Milton Friedman, recipient of the 1976 Nobel Memorial Prize for Economic Science, was Senior Research Fellow at the Hoover Institution and the Paul Snowden Russell Distinguished Service Professor Emeritus of Economics at the University of Chicago. He passed away on Nov. 16, 2006. He was a member of the research staff of the National Bureau of Economic Research and a member of the President’s Commission on an All-Volunteer Armed Force, President’s Commission on White House Fellows, and President Ronald Reagan’s Economic Policy Advisory Board. Friedman also served as an informal economic adviser to the presidential campaigns of Barry Goldwater, Richard Nixon, and Ronald Reagan.
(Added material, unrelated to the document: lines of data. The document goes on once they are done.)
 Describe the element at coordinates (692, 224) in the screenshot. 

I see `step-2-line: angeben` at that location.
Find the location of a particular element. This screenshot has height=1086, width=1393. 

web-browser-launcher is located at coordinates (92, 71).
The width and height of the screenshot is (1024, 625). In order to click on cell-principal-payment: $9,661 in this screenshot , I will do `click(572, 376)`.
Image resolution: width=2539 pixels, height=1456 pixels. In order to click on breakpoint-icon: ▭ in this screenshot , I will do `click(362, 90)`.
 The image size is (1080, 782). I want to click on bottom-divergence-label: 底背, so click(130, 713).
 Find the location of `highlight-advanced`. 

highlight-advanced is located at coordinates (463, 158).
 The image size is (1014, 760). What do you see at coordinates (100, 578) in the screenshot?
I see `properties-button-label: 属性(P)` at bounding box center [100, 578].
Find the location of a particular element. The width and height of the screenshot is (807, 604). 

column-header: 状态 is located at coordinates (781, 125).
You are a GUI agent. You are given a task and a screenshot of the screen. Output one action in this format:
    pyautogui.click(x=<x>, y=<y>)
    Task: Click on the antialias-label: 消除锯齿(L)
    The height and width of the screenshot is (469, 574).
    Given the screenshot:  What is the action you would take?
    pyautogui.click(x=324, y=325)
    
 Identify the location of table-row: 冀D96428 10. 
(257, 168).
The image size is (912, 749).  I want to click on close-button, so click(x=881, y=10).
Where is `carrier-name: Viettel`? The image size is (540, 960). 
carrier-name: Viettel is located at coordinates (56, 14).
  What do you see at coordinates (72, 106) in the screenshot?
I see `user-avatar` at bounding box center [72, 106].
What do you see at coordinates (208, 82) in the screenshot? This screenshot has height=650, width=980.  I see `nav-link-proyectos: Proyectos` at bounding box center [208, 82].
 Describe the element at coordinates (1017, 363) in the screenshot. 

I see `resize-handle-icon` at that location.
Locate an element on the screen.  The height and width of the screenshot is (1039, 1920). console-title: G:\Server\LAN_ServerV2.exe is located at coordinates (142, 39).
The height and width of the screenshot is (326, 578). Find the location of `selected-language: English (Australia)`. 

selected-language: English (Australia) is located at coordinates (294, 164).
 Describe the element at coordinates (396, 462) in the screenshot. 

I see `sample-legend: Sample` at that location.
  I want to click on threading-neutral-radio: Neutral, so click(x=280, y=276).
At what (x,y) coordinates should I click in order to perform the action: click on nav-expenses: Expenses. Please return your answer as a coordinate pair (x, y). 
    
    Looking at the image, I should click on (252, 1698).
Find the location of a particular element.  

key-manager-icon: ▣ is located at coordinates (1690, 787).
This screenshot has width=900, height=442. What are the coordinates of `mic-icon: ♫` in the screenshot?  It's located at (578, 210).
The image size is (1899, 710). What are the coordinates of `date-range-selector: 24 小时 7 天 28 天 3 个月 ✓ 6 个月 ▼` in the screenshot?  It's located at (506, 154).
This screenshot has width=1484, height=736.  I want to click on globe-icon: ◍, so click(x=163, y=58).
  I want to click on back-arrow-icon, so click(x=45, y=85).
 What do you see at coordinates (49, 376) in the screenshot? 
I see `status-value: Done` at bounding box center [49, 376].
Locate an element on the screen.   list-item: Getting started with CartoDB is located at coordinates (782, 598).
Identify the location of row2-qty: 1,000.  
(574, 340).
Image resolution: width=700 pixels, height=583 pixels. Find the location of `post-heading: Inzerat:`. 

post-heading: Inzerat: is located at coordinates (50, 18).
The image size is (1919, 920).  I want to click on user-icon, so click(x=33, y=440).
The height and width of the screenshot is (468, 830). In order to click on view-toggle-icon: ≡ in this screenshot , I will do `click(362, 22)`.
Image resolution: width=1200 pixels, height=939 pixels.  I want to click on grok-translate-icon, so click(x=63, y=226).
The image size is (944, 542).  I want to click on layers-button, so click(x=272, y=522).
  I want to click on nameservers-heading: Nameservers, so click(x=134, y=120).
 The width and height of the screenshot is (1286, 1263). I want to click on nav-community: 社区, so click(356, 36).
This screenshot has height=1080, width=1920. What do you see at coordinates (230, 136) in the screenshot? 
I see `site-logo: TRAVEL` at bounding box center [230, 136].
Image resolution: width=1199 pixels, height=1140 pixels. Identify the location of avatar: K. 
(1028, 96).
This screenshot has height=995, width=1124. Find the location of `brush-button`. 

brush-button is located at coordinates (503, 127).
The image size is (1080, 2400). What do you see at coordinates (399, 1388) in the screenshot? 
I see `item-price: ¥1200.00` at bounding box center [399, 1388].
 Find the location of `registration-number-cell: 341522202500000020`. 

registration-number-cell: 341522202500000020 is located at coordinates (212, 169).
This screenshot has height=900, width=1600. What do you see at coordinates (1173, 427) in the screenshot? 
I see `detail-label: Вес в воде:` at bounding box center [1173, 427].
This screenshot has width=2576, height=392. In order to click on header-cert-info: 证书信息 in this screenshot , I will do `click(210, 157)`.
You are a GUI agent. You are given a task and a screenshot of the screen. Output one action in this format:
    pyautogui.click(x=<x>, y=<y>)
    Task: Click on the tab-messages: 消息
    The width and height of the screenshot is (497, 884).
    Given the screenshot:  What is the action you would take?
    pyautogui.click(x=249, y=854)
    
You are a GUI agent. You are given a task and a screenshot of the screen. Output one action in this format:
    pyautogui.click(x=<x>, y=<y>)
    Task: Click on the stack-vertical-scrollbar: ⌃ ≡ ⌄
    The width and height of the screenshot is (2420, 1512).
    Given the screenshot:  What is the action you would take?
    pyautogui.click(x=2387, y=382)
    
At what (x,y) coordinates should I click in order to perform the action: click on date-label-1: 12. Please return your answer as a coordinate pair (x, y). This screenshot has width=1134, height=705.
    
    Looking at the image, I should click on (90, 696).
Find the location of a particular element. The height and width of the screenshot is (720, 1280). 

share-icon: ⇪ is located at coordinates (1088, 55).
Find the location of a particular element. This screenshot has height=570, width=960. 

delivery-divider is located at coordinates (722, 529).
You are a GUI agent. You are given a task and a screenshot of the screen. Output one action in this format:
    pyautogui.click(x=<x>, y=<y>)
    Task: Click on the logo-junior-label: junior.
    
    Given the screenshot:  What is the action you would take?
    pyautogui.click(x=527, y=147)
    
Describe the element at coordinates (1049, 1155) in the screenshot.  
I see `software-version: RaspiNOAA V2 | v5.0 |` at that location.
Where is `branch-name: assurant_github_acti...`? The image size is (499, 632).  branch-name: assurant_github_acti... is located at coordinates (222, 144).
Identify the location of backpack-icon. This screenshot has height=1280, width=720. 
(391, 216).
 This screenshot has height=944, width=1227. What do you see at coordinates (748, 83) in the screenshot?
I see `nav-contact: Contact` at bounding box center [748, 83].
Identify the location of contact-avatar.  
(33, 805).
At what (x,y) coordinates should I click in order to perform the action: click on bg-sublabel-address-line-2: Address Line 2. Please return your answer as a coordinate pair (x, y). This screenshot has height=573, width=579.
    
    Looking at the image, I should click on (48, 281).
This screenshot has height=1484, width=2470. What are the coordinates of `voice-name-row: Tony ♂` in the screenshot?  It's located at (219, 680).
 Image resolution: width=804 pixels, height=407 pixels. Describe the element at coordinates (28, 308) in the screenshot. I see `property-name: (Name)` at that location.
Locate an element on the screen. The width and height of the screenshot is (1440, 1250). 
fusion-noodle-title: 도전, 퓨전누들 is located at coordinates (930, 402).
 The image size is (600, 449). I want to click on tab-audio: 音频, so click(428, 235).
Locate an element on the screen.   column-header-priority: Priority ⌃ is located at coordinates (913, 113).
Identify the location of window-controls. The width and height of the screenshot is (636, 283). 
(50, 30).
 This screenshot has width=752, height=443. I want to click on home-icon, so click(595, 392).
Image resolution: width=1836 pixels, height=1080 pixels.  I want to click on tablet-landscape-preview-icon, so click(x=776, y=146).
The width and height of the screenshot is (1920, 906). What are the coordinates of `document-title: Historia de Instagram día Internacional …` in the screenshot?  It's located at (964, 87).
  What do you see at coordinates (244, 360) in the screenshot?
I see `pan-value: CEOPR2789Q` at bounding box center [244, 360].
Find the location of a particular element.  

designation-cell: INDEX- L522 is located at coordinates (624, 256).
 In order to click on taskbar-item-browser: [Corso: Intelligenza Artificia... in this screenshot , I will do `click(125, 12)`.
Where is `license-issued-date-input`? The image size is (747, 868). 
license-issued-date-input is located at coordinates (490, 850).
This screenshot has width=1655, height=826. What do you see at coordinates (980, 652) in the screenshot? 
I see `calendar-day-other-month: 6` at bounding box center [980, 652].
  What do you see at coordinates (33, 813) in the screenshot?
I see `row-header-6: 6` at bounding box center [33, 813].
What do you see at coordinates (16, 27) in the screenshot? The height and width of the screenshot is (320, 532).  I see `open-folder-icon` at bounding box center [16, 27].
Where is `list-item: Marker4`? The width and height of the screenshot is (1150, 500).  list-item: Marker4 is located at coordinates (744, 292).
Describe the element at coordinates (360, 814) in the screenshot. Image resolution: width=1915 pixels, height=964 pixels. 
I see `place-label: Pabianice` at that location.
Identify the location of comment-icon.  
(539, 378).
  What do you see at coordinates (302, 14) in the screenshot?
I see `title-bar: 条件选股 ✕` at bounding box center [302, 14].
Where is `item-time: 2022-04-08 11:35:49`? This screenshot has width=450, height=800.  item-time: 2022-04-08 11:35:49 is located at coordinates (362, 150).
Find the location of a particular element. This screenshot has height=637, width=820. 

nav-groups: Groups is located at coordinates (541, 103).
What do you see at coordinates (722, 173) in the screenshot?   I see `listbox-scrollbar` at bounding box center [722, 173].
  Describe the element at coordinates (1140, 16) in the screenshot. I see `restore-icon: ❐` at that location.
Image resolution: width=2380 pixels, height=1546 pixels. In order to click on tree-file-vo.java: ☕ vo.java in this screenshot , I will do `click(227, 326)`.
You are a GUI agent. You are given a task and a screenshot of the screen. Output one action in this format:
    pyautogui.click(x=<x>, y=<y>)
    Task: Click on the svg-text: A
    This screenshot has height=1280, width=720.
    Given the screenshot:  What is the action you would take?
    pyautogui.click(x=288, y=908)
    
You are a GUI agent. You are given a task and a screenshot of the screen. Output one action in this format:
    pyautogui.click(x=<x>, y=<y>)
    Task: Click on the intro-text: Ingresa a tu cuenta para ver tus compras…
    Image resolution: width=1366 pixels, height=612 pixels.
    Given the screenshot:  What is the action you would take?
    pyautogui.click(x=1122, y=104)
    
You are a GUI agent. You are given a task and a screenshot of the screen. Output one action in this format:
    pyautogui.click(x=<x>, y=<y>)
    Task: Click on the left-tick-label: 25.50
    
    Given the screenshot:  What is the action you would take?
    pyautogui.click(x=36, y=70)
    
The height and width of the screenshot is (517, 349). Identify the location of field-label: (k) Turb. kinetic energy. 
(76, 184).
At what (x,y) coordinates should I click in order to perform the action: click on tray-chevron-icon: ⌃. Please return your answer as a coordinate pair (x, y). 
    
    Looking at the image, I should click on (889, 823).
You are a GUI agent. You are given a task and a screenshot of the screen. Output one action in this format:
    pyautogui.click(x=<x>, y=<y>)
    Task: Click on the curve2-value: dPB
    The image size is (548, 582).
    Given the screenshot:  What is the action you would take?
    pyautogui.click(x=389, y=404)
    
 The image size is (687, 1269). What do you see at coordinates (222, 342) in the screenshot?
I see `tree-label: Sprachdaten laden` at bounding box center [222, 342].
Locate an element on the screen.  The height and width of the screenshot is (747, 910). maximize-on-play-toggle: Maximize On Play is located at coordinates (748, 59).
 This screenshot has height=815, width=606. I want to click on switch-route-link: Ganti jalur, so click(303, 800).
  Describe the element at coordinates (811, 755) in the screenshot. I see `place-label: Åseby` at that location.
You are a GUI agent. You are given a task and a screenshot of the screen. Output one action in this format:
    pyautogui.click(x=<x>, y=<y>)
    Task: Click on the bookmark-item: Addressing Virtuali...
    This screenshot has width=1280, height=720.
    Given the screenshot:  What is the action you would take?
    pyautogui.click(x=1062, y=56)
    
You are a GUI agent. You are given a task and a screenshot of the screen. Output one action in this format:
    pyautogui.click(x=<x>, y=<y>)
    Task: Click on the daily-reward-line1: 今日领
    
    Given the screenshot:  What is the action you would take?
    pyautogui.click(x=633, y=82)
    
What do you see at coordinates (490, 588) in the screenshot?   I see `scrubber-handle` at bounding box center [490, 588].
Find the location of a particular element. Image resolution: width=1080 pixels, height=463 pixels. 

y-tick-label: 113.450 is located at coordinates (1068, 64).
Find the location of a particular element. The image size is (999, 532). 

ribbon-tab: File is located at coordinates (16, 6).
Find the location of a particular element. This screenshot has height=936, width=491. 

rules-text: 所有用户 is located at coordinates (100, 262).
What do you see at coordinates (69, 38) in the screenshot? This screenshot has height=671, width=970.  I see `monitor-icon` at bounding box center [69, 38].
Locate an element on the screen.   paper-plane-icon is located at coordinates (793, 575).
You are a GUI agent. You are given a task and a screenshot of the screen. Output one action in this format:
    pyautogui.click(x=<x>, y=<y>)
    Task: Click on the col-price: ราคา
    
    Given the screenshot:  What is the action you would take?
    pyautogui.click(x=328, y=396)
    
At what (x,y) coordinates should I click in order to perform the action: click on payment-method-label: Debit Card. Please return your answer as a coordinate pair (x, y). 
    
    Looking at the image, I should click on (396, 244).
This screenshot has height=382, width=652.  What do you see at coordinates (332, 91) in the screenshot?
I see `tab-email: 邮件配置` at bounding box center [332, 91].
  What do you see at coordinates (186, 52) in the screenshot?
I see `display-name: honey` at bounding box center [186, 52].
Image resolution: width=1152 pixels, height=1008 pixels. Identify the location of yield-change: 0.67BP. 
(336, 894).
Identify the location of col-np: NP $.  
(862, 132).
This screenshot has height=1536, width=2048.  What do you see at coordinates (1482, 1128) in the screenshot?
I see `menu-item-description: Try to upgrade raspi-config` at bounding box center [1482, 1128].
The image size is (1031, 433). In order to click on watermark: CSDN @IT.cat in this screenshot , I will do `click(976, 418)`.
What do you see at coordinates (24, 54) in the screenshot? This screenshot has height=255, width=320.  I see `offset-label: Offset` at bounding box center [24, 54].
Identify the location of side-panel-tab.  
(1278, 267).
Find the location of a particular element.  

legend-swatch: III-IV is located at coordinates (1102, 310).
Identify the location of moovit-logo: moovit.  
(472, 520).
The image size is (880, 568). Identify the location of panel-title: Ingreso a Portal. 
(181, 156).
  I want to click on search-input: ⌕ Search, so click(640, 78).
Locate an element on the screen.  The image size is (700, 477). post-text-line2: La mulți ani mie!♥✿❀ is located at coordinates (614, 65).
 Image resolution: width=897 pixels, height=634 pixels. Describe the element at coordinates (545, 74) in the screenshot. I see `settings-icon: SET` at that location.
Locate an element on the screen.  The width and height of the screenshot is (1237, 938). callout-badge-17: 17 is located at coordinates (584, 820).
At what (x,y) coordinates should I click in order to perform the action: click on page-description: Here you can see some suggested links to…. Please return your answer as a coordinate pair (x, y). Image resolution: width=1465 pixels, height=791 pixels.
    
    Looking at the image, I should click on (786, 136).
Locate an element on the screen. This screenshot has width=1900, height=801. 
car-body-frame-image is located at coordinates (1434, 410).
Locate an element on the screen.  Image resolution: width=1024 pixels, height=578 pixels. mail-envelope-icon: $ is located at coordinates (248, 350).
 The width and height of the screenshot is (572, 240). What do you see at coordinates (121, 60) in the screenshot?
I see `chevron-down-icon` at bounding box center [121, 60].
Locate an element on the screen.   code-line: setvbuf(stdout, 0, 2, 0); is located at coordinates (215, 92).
Friedman received a B.A. in 1932 from Rutgers University, an M.A. in 1933 from the University of Chicago, and a Ph.D. in economics 1946 from Columbia University. He was awarded the Presidential Medal of Freedom in 1988 and received the National Medal of Science the same year. He was a past president of the American Economic Association, Western Economic Association, and Mont Pelerin Society and was a member of the American Philosophical Society and the National Academy of Sciences. He was also awarded honorary degrees by universities in the United States, Japan, Israel, and Guatemala, as well as the Grand Cordon of the First Class Order of the Sacred Treasure by the Japanese government in 1986.
His popular books include Capitalism and Freedom; Bright Promises, Dismal Performance; Free to Choose (with Rose Friedman); Tyranny of the Status Quo, and Two Lucky People (with Rose Friedman), and his scholarly books include A Theory of the Consumption Function, The Optimum Quantity of Money and Other Essays, and (with Anna J. Schwartz) A Monetary History of the United States, Monetary Statistics of the United States, and Monetary Trends in the United States and the United Kingdom.